| Instructions for the task |
The lines of the records that include "août" should all be copied.

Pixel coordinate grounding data
---+---

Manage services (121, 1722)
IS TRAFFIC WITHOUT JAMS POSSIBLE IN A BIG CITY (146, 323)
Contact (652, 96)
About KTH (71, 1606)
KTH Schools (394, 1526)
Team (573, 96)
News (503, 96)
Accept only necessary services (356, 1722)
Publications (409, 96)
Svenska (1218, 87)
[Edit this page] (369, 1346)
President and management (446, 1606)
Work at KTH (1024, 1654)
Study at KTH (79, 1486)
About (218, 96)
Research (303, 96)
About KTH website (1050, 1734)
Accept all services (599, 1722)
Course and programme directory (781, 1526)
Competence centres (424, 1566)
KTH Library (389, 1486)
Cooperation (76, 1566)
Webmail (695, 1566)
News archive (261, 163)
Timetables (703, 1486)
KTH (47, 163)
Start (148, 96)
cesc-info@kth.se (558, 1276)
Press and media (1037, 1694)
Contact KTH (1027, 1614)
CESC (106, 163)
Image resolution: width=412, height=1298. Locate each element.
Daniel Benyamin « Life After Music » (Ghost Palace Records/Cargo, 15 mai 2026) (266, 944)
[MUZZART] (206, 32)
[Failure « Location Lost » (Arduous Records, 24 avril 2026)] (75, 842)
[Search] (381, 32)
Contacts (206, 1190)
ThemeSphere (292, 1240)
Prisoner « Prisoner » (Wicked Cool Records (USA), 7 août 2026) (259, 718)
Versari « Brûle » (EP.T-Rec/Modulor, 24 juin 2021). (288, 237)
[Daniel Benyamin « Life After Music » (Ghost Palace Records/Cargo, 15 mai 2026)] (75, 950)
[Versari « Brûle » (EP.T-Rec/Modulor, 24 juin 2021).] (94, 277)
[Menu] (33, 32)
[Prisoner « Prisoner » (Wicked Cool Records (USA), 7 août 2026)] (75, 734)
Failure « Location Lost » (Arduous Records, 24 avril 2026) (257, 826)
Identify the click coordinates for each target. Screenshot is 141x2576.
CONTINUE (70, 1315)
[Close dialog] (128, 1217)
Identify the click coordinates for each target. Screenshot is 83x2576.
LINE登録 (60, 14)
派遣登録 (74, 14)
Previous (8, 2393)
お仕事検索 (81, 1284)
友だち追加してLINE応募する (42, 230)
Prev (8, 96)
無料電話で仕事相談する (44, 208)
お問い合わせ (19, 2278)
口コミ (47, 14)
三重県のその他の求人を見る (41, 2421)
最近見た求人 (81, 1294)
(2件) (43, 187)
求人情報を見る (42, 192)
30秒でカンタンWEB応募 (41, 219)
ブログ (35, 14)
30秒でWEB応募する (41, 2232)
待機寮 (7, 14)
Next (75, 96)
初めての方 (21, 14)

---+---

| Solution for this task |
Prisoner « Prisoner » (Wicked Cool Records (USA), 7 août 2026) (259, 718)
[Prisoner « Prisoner » (Wicked Cool Records (USA), 7 août 2026)] (75, 734)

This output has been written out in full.